Avec la multiplication des procédures judiciaires, les tribunaux sont amenés à parfaire leur jurisprudence en la matière et à appliquer de nouvelles règles innovantes. Pour autant les résultats sont encore relativement timide par rapport à l'enjeu global que représente la protection climatique et environnementale.
On relève des interactions croisée entre le droit de l'environnement et le droit de la santé de plus en plus souvent. Il est vrai que l'impact sanitaire de l'environnement est indubitable et que les liens entre les deux disciplines seront amenés à se resserrer dans les années qui viennent.
De la même manière, il convient de rappeler que les interactions entre le droit national et le droit européen sont multiples à la matière. À tel point qu'il est fréquent qu'un contentieux national applique des règles européennes et oblige parfois à saisir la cour de justice d'une question préjudicielle.
Les actions menées par des citoyens européens qui ont eu le plus de publicité, ne sont pas nécessairement celles qui ont été les plus efficaces.
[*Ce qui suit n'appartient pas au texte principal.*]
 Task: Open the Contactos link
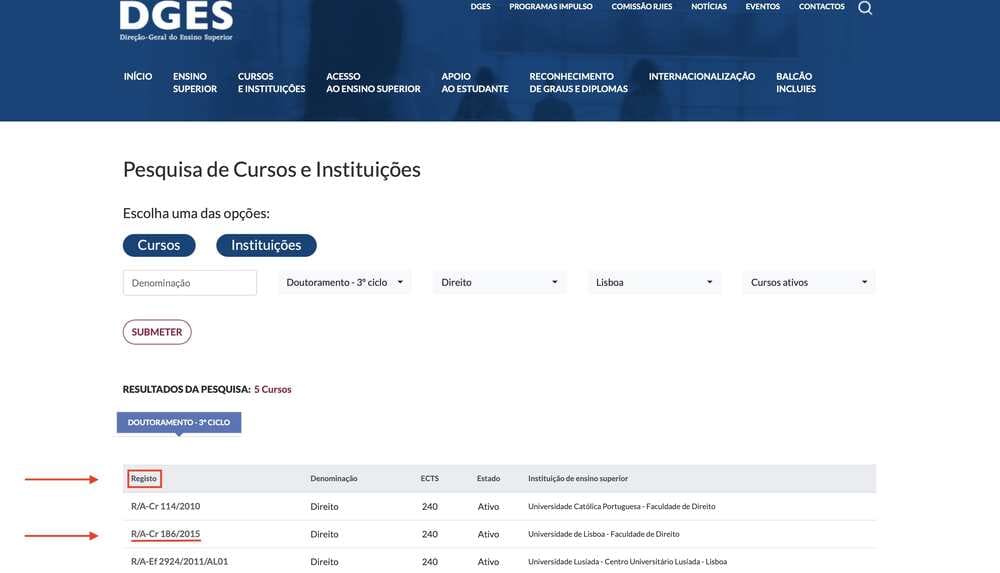tap(821, 7)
Ainsi le recours citoyen menée par une dizaine de familles s’est traduite par une décision d'incompétence le 15 mai 2019 par le tribunal européen qui a jugé que le changement climatique constituait bien une menace effective mais a déclaré le dossier irrecevable pour des raisons de procédure. Un appel a été introduit devant la CJUE. Les familles avait pointé l'insuffisance de l'objectif climatique de l'union européenne.
La même année en juin et en juillet 2019, plusieurs juridictions administratives dont le tribunal administratif de Paris ont reconnu que l'État français avait commis une faute pouvant engager sa responsabilité en raison de l'insuffisance des mesures prises pour réduire les valeurs de dioxyde azote et de particules fines dans l’air.
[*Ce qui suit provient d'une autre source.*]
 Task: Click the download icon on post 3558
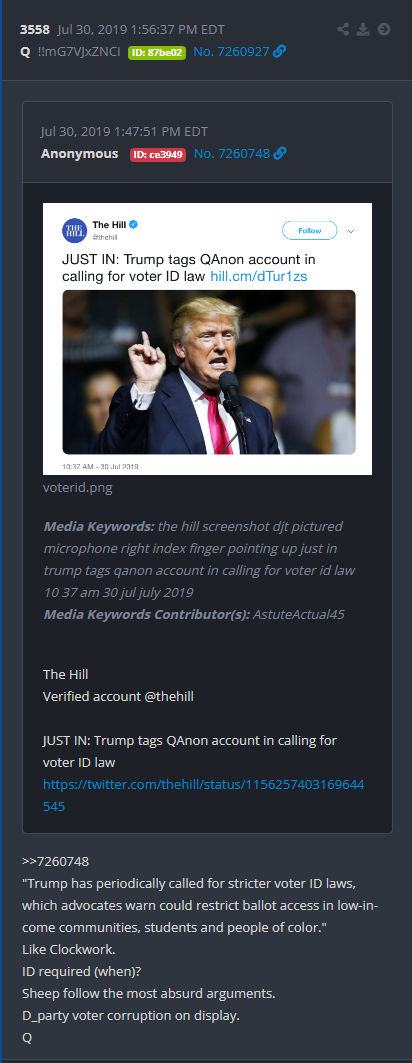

Le tribunal a dit que l'État avait commis une faute de nature à engager sa responsabilité en ce qu'il n'a pas pris, pour la région Île-de-France, un plan de protection de l'atmosphère susceptible de réduire, le plus rapidement possible, les valeurs de dioxyde d'azote et de particules fines dans les conditions définies par le code de l’environnement.
Si et la reconnaissance de cette faute (cette carence fautive) constitue un pas considérable, il manque une étape essentielle qui est la reconnaissance d'un préjudice individuel et sa réparation. Force est de rappeler, que les plaignants avait réclamé 83 000, 120 000 et 140 000 € dans ses différentes affaires et n'ont pas été suivis sur ce point.
Quel pourrait être ce préjudice ?
Une première piste a été amorcée par la cour de cassation le 5 avril 2019 laquelle a admis qu'un salarié justifiant d'une exposition à l'amiante générant un risque élevé de développer une pathologie grave puisse agir contre son entreprise sur le fondement du droit commun c'est-à-dire sur l'obligation de sécurité résultats de l’employeur.
La question de la définition du préjudice n'est pas la seule qui pose problème. L'écueil principal est d'apporter la preuve d'un lien de causalité entre les problèmes respiratoires invoqués et la pollution de l’air. Ce lien de causalité est d'autant plus fuyant qu'il existe souvent de nombreux facteurs expliquant le préjudice. Il y aura donc un débat sérieux entre les partisans d'une causalité adéquate et ceux de l’équivalence des conditions.
Par ailleurs, les tribunaux hésitent encore à reconnaître un droit à réparation individuel sur la base d'une méconnaissance d'une directive européenne.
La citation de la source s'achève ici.